The kernel maintains exactly one pipe object for each FIFO special file that is opened by at least one process. The FIFO must be opened on both ends (reading and writing) before data can be passed. Normally, opening the FIFO blocks until the other end is opened also.
So actually a named pipe does nothing until some process reads and writes to it. It does not take any space on the hard disk (except a little bit of meta information), it does not use the CPU.
You can check it by doing this:
Create a named pipe
$ mkfifo /tmp/testpipe
Go to some directory, for example
/home/user/Documents, and gzip everything inside it, using named pipe.
$ cd /home/user/Documents
$ tar cvf - . | gzip > /tmp/testpipe &
Here you should see the PID of the gzip process. In our example it was 28584.
Now check what this PID is doing
$ ps u -P 28584
USER PID %CPU %MEM VSZ RSS TTY STAT START TIME COMMAND
c0rp 28584 0.0 0.0 29276 7800 pts/8 S 00:08 0:00 bash
You will see that it is using no resources. 0% CPU usage, 0% memory usage.

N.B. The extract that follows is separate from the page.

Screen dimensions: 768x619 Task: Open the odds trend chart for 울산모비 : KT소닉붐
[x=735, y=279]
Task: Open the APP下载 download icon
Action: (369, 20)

Verify hunch regarding file space usage
$ du -h /tmp/testpipe
0, nothing. The testpipe could be used again if needed.
Don't forget to kill gzip, using
kill -15 28584. And remove our named pipe using
You can redirect almost everything using named pipe. As example you can see this one line proxy.
Also here is one more nice explanation of named pipe usage. You can configure two processes on one server to communicate using a named pipe instead of TCP/IP stack. It is much faster, and does not load network resources. For example your Web Server can communicate with the database directly using a named pipe, instead of using
localhost address or listening to some port.